Document:
━━━━━━━━
Reproducible research with containers

Words by Seyoung Park


Reproduction is an important part of science. Use a container like Docker or Singularity which contains everything about your research: code, data, libraries and software dependencies. With containers reproducing the environment now takes a matter of minutes. FYI Andrej Karpathy, the director of AI at Tesla, also thinks it’s a good idea [1].

< Figure 1. Run Tensorflow without compiling in less than 5 minutes! Your mileage may vary depending on your connection to Docker Hub >

< Figure 1. Run Tensorflow without compiling in less than 5 minutes! Your mileage may vary depending on your connection to Docker Hub >

Intro – Science must be easily reproducible

Reproducibility in science allows your peers to validate your hypothesis and the science to grow. Computer science should be easier than any other fields of studies to be reproduced as its systems are often deterministic and subjects are objective. However, if you ran into any of the four situations below, you know that computer science research is not always easily reproducible:

  • You’re continuing your colleague’s project. They don’t remember how they built the environment, and they didn’t write a README.
  • Your colleague is continuing your project. You don’t remember how you built the environment, and you didn’t write a README.
  • You need to rebuild your environment on another host. Plus, it has a different OS.
  • Someone opened an issue on Github that they failed to reproduce your project which you did last year.

In this article, we’d like to guide researchers on containers which could immensely accelerate your workflow. Since many researchers are not familiar with Linux, we will try to be gentle and not go into too much detail but hopefully we could still satisfy your curiosity.

Reproducibility is a real problem

I’m a former sysadmin at Aalto University and currently a research assistant at the Aalto Visual Computing Lab, and I constantly hear these kinds of dependency hell problems all the time.

We had a situation where my colleague built a rather complicated computer vision system on his desktop machine. The build process involved a lot of failures, and at some point he lost track of which packages and compile flags were necessary for the project. We knew he spent more than a week building it so we didn’t want to repeat the process. Thus, we simply kept his computer.
━━━━━━━━
Data extract:
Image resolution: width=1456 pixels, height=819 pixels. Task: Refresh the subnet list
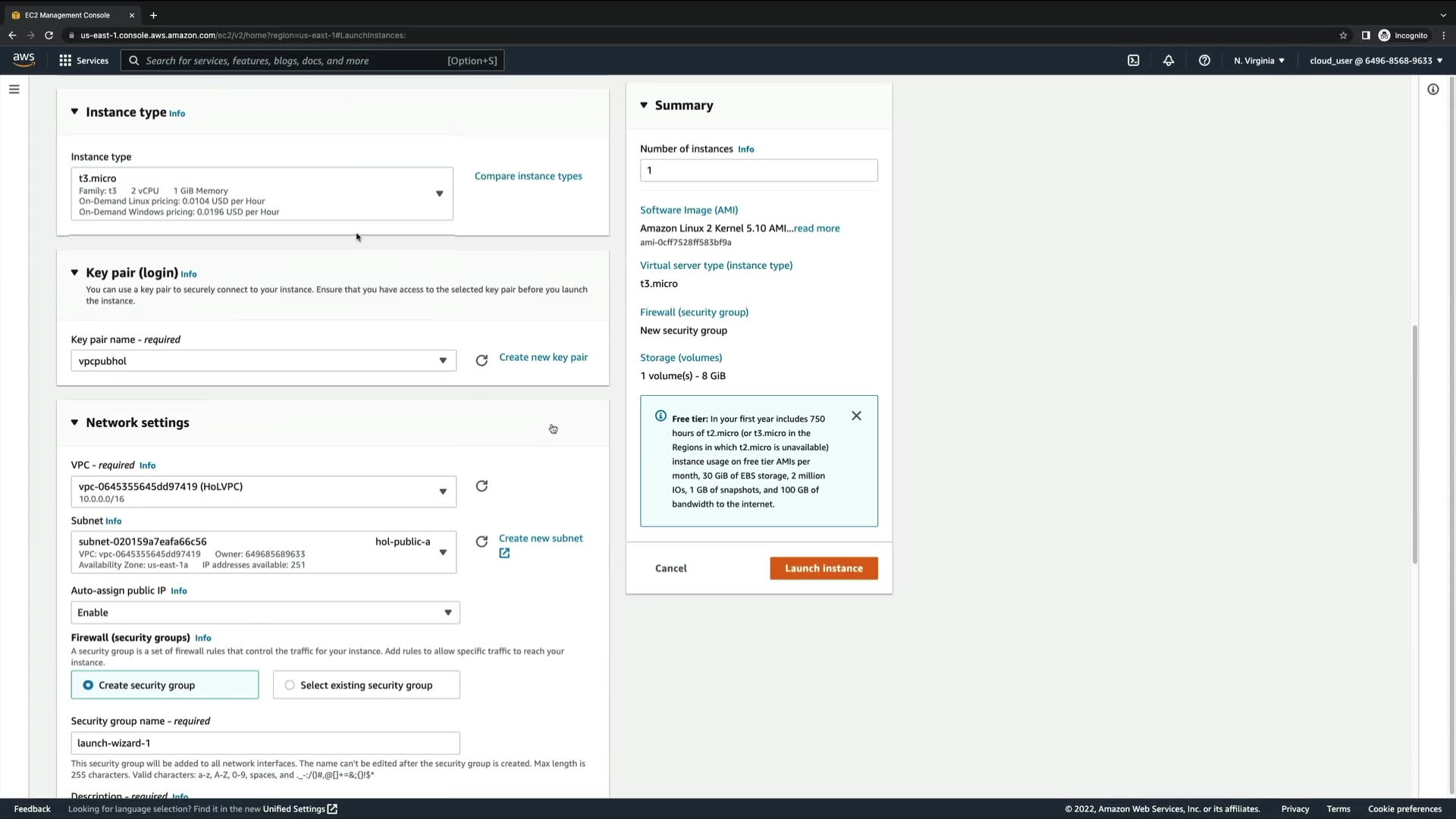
━━━━━━━━
Problems and tasks:
A) According to the article on reproducible research with containers, what does a container hold? List each item.
B) Continue the article on reproducible research with containers, starting after its final sentence about keeping the colleague's computer.
The material has no role in this work.

Task responses:
A)
- Code
- Data
- Libraries
- Software dependencies

B)
Even if one would have written a README, it’s not always “easy” to reproduce. A few weeks ago we did a speech synthesis project by following an excellent tutorial by professor Simon King. Simon did leave a pretty thorough step-by-step guide to build and run the experiment but still it took us more than 24 hours to just build the environment. Here’s why:

  • The project consisted of four independent components written by different authors. One component had a new version released which didn’t work with our speech synthesis project. We were lucky because our friend has already done the same project and he gave us the old version.
  • The project required two different and outdated GCC versions, which wasn’t mentioned clearly in the instruction.
  • The project had many hard-coded variables using absolute paths which caused a lot of issues with the build process. So copy-pasting commands from the README didn’t work.

If Simon had made a container, we would have spent 10 minutes instead of 24 hours.

What is a container?

“Containers are an abstraction at the app layer that packages code and dependencies together.” – Docker [2]

In this article we will focus mainly on Docker and Singularity. The technical explanation is based on the Docker technology. Initially released in 2013, Docker is practically the industry standard container technology, and it’s widely used in web services. Thanks to Docker, apps became modular and could be transported as a single container. Some clever scientists saw a great potential in using Docker for their research, and they started using it on their laptops. However, it couldn’t make it through to high performance computing(HPC) clusters due to the fundamental design choice in Docker; a Docker container process is spawned as a child of a root owned Docker daemon which is a major theoretical security risk [3]. This is not a problem for non-academic Docker users since most docker containers run in an environment where trusted users run trusted containers. In HPC type infrastructures we have untrusted users running untrusted containers [4]. In 2016, Singularity was released to address the needs of academia for a scientific container technology. As of 2018 December, Singularity is de facto the academic standard container technology used by over 25000 organizations [5].

Main virtue of containers

  • Docker containers are composed of layers, and you can add layers incrementally. This leads to faster developments as you can reuse layers.
  • It’s sandboxed. What you break inside the container won’t affect your host system.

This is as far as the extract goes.